In front of me, Dr. Shrink sighed and opened a drawer in her desk. She placed a notebook and ballpoint pen between us.

“Silence can be breached in many ways, Mr. Fagin. Let’s start with a method you know.”

 

 

D
R
. G
ILBERT
opened a drawer of her desk and pulled out a folder. “I wanted to show you something today.”

I frowned at the piece of thin cardboard she passed me.

Dr. Gilbert smiled. “You don’t remember?”

I felt Pete’s gaze on me as I turned the card over in my hand. “I do, I just didn’t know you kept it.”

“You’d be surprised what I keep in that drawer, Ash. It’s interesting, don’t you think? To see how you saw yourself two years ago?”

She gestured for me to show the drawing to Pete. I duly passed it over, uncertain of his response. He was aware that it had taken me a while to open up to Dr. Gilbert, but I wasn’t sure I’d ever told him the method she’d used to communicate with me until I had.

I watched his eyes follow the words that made up what was, in essence, an eyeball. Dr. Gilbert had asked me to use words to draw how I felt about myself. There were only so many ways to call myself insane, and words were never my thing, but that day, I’d come up with a whole plethora of negative connotations.

Broken. Hopeless. Weak. Crazed.
There were dozens of them, like a thesaurus had puked on the page and swirled in a manic, cyclic pattern that made up what I supposed was my own eye. “Fascinating” was Dr. Gilbert’s word of choice, but I could tell by Pete’s muted reaction that he was trying to hide his horror. He didn’t look at me as he passed the drawing back. In fact, he was utterly silent as he folded his arms across his chest, much like he’d been since we’d arrived at Dr. Gilbert’s office.

It had been a while since he’d come to a therapy appointment with me. He’d come once at the beginning and a couple of times the first summer. Today was my last scheduled session, and because she knew I wouldn’t, Dr. Gilbert had called him up and asked him to come. I was kind of pissed she’d gone over my head, unsure if he was up to dealing with my crap. So far, his closed expression made it hard to tell if I was right.

“I wonder if you’d write the same things if I asked you to do that now,” Dr. Gilbert mused. “Perhaps you could try it at home and send me the result.”

She didn’t seem to expect an answer, but I nodded anyway. Beside me, Pete rolled his eyes. He knew it would take me months to get around to it.

Dr. Gilbert leaned back in her seat and folded her hands together. “Ash, we covered most of our conclusions at the beginning of the week.
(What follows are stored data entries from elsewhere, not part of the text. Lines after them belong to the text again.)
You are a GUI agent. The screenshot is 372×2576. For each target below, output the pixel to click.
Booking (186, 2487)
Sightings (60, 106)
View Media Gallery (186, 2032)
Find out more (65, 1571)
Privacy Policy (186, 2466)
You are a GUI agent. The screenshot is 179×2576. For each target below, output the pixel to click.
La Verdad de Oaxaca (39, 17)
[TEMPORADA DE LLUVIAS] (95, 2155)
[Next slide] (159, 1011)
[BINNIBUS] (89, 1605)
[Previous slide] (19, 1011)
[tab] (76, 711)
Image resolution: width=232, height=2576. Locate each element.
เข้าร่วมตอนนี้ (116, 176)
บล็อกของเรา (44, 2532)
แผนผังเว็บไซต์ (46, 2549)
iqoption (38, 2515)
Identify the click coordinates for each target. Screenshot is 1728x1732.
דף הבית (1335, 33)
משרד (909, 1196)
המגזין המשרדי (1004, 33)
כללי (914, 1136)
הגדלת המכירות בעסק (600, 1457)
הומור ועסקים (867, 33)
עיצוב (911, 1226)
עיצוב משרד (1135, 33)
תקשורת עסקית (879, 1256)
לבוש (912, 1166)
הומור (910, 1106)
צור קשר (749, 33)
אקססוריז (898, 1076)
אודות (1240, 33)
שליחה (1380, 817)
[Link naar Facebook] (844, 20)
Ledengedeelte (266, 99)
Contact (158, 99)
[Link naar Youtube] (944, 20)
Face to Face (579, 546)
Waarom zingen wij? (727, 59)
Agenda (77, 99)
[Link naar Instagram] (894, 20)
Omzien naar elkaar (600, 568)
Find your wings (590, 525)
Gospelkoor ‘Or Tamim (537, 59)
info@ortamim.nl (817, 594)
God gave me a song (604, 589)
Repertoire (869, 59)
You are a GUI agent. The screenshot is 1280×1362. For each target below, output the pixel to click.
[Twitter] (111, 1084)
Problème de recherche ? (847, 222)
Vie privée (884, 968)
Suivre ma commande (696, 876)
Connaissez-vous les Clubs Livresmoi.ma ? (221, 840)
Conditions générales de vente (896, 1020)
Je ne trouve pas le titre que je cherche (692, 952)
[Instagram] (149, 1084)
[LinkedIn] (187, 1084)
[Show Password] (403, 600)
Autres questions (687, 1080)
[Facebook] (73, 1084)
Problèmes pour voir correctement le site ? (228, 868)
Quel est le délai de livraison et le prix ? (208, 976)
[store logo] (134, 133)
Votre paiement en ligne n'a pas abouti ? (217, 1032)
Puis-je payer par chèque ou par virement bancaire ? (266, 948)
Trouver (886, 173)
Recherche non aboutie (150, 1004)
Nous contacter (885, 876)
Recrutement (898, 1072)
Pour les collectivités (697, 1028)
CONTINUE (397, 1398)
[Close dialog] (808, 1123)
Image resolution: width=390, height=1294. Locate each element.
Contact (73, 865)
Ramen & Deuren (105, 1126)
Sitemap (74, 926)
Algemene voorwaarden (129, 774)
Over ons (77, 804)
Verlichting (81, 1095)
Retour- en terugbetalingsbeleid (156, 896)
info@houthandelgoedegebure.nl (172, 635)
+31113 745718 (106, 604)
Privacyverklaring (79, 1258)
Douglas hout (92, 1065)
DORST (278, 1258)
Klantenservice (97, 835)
Today, I wanted to see you both so we could perhaps compare where the two of you were when you first came to see me. A lot has changed, but it seems to me that though your relationship has evolved, in essence, it has remained the same since you met. Am I right?”

She always lost me when she talked in riddles like that. The way I saw it, any answer I gave could be right and wrong, depending on your point of view. And I couldn’t see why it mattered. My relationship with Pete was about us, not words.

Dr. Gilbert stared at Pete. She seemed to expect something from him, which surprised me. She’d been trying to crack him from the very beginning, but I’d figured she knew by now it was never going to happen. He was here for me, no other reason. She was never going to get him to talk unless she asked him a direct question he couldn’t dodge.

“You once told me your relationship was built around pizza,” she baited him cautiously.

Pete snorted. “Did I?”

Triumph sparked in Dr. Gilbert’s eyes. “Yes, you did. I asked you on the phone if you could think about what you thought it was built around now. I asked you to write it down, but I suppose that was too much to ask?”

Pete rolled his eyes. “I don’t need to write it down. It’s not like I’m going to forget.”

Given recent events and my own blighted relationship with my memory, I didn’t get how he could be so sure, but I was curious nonetheless.

“Strength,” Pete said. “And faith. Love isn’t always enough, and we’ve let each other down as far as trust is concerned. When things go wrong, you have to have faith that you’re strong enough to pull through. We have that, even if we don’t always know it, and it’s what keeps us together when life gets tough.”